On September 1, 2010, Plaintiff defaulted on the first position loan with Defendant, which had accrued arrears in the amount of $206,309.92. (RJN Ex. D ("Notice of Default") 2, ECF No. 15-1.) However, the Notice of Default was not recorded until March 14, 2016. (Notice of Default 1.) In November 2011, Plaintiff entered into a forbearance agreement with Defendant. (FAC ¶¶ 17-18.) From this time until April 2013, Plaintiff repeatedly attempted to modify his loan but was unsuccessful. (Id.)

Between 2012 and 2016, the first position loan of $417,000.00 was assigned three separate times. (RJN Exs. E ("2011 Assignment"), F ("2013 Assignment"), G ("2016 Assignment"), ECF No. 15-1.) First, on December 16, 2011, Wells Fargo assigned the Deed of Trust to Federal Home Loan Mortgage Corporation ("FHLMC") who recorded the loan on January 6, 2012. (2011 Assignment.) Second, on October 7, 2013, FHLMC assigned the Deed of Trust to Defendant, who recorded it on October 17, 2013. (2013 Assignment.) Third, on April 8, 2016, Defendant assigned the Deed of Trust to Wilmington Savings Fund Society, FSB, d/b/a Christiana Trust, not individually but as trustee for Pretium Mortgage Acquisition Trust ("Wilmington"). (2016 Assignment.) The third assignment was recorded on June 6, 2016, after which Defendant retained no further interest in the loan. (2016 Assignment.)

On September 2, 2016, Clear Recon Corp recorded a Notice of Trustee's Sale and set a Trustee's sale for October 11, 2016. (RJN Ex. H ("First Notice of Trustee's Sale"), ECF No. 15-1.)

Plaintiff filed for bankruptcy twice in 2017, first on January 23, 2017, and again on February 14, 2017. (RJN Exs. I ("January 2017 BK Docket") & J ("February 2017 BK Docket"), ECF No. 15-1.) Both bankruptcy filings were dismissed for failure to file information. (Id.)
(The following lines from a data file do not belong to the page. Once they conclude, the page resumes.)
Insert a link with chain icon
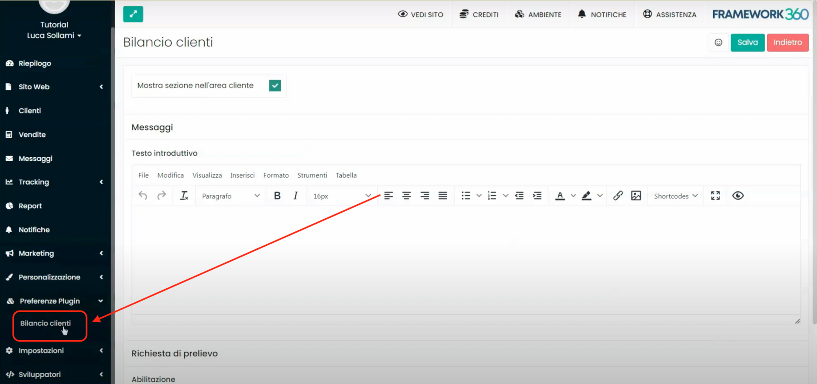 pyautogui.click(x=618, y=196)
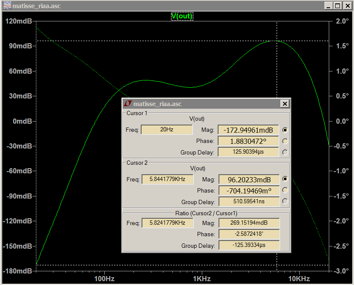Image resolution: width=354 pixels, height=285 pixels.
Task: Click the Ratio Mag field showing 269.15194mdB
Action: 249,223
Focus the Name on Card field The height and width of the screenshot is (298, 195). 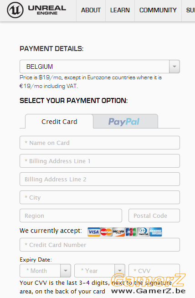tap(100, 143)
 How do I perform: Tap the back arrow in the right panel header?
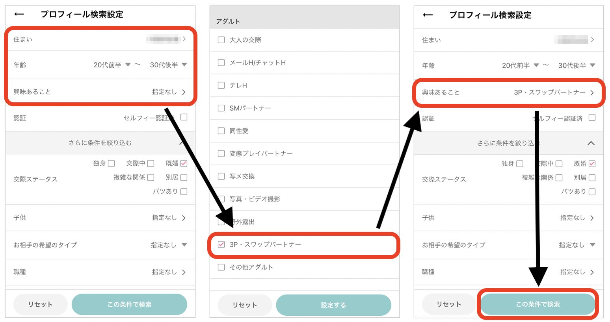pos(428,15)
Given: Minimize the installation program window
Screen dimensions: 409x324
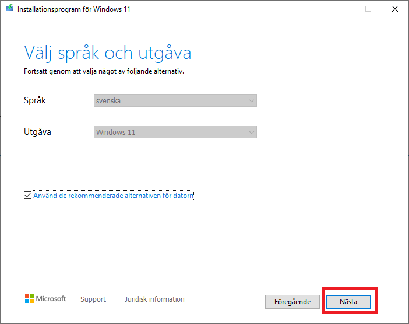Looking at the screenshot, I should click(x=341, y=9).
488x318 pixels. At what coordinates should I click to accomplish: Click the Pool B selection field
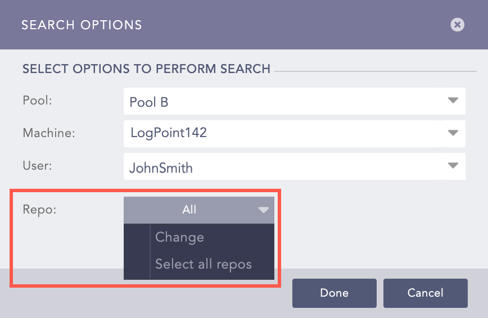coord(281,102)
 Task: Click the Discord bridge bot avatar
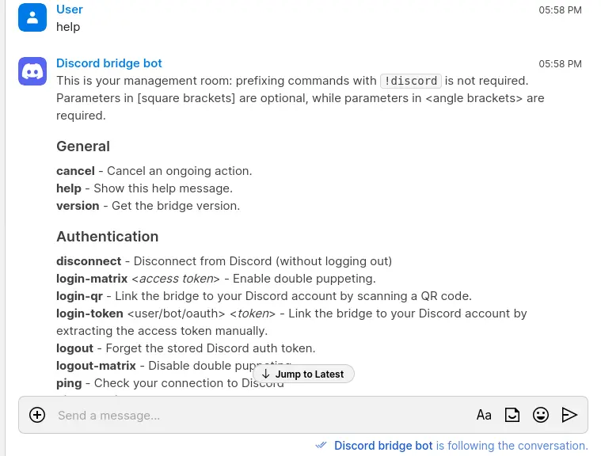tap(32, 71)
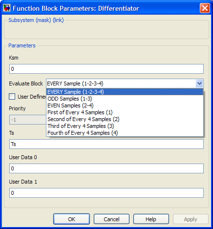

On March 16, 2017, Plaintiff filed a complaint against Defendant in the Superior Court of California, County of Los Angeles, where he alleged: (1) violation of California Homeowner Bill of Rights; (2) statutory Unfair Competition—California Business and Professions Code § 17200, et seq.; (3) breach of the covenant of good faith and fair dealing; and (4) negligence. ("First Action"); RJN Ex. K ("First Action Complaint"), ECF No. 15-1.) Plaintiff then voluntarily dismissed the First Action with prejudice on July 21, 2017. (RJN Ex. L ("First Action Request for Dismissal"), ECF No. 15-1.)

On September 4, 2018, Clear Recon Corp recorded a Notice of Trustee's Sale, which set a new sale date of October 9, 2018. (RJN Ex. M ("Notice of Trustee's Sale"), ECF No. 15-1.) However, on October 8, 2018, one day prior to the Trustee's sale, Plaintiff filed his third bankruptcy petition. (RJN Ex. O ("Voluntary Bankruptcy Petition"), ECF Nos. 15-2-15-3.) In his petition, Plaintiff did not disclose his previously filed claim or any remaining potential claims against Defendant. ("Voluntary Bankruptcy Petition", Ex. O, at 17.) (requiring that petitioner schedule "[c]laims against third parties, whether or not you have filed a lawsuit or made a demand for payment.")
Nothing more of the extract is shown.